Finding Common Ground
As with all young people, they want to establish friendships with those who have common interests and abilities. Well, that’s not so easy when you have a disability and all your classmates may be “differently- abled” than you. Some may have trouble talking, reading, walking, socializing, even behaving appropriately, and your child might not fit any of those profiles. So the friendship possibilities become smaller.
In fact, social isolation is one of the major problems facing learning disabled teens and young adults. Think about it. Most of our older children find friends on their own, at school, on their teams and in clubs and other extracurricular activities. Unless we find these activities for our disabled kids, they won’t be able to have that same advantage. And how much time does it require to find the appropriate social pastime? A lot!

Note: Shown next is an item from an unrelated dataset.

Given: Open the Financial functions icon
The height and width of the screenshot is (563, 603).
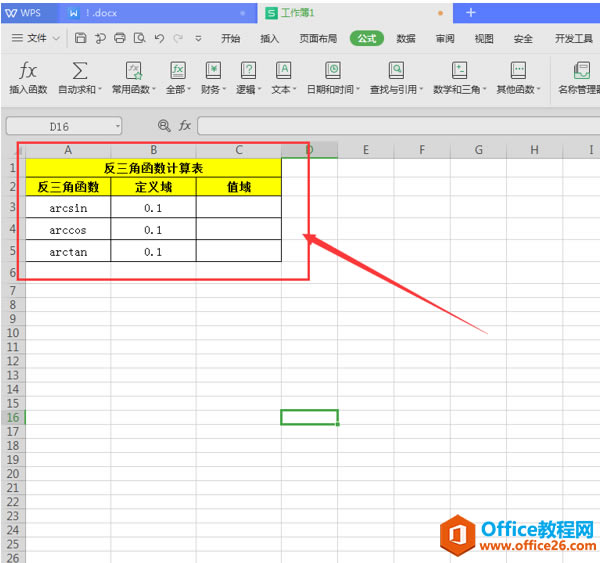Looking at the screenshot, I should coord(213,71).
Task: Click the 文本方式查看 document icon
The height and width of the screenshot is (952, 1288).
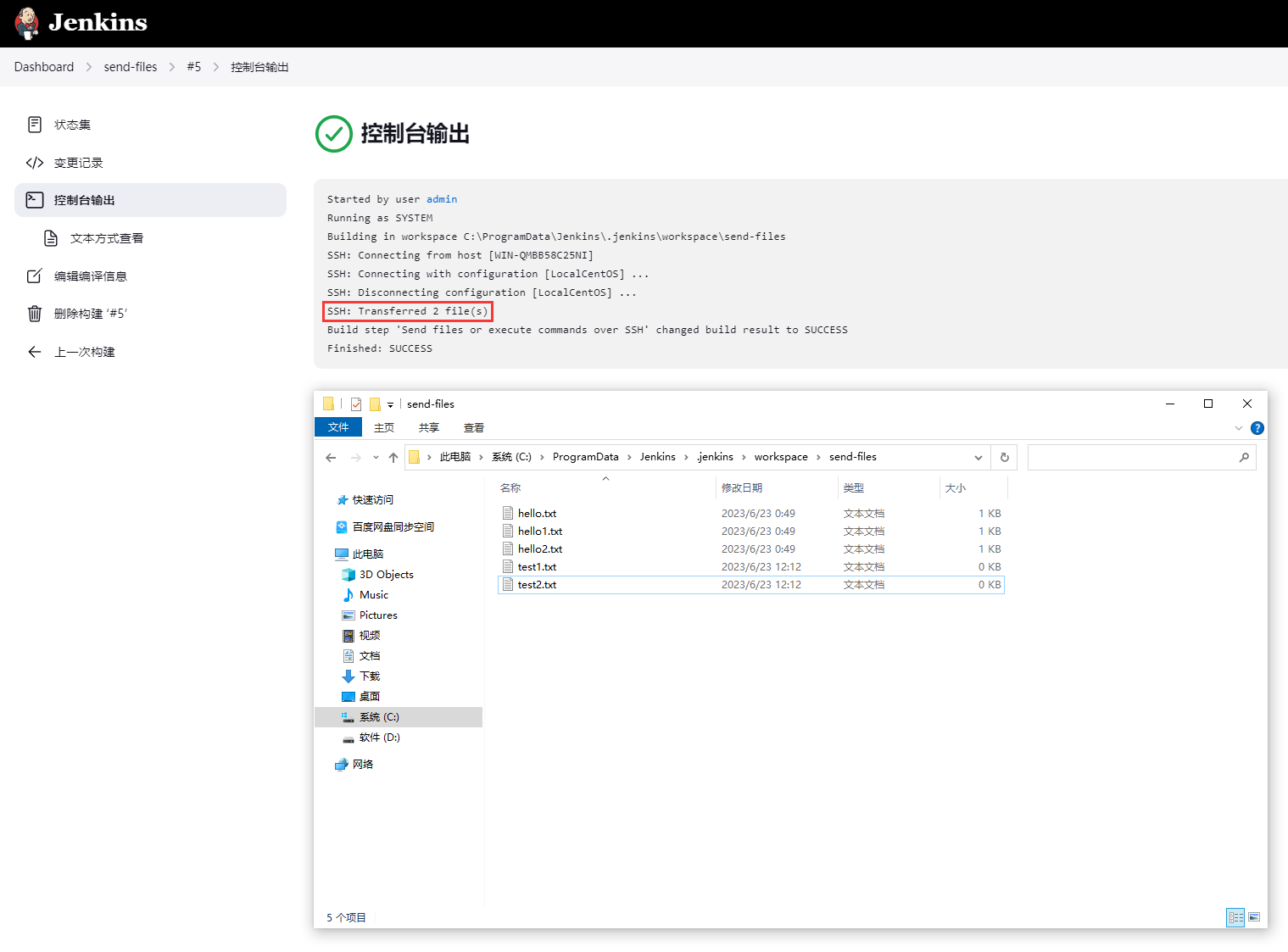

I remember once we took our daughter and her friend to Bingo which was organized by a widely recognized group for the disabled. Our kids were so polite when we asked them afterwards if they enjoyed it. “It was good,” they said, “but everyone was a little – well – old.” Cross that one off the list!
Finding Activities That Fit
Since our daughter has three brothers, she’s grown up with sports all around her, and so Special Olympics has provided a wonderful outlet for her. The best thing about Special Olympics is that you don’t have to have the ability but rather the desire. And a big “COVID silver lining” is that, when they were unable to play because of the quarantine, they started a twice-weekly Zoom group which continues to this day. And there, they play a Bingo game that my daughter and her friend really enjoy!
A Job That Really Pays Dividends
Encouraging social interactions is just another responsibility for special needs parents. Our job isn’t easy but when we succeed at helping our kids make connections, the rewards are great. Let’s keep reaching out to each other for ideas so we can improve our children’s chances for life success.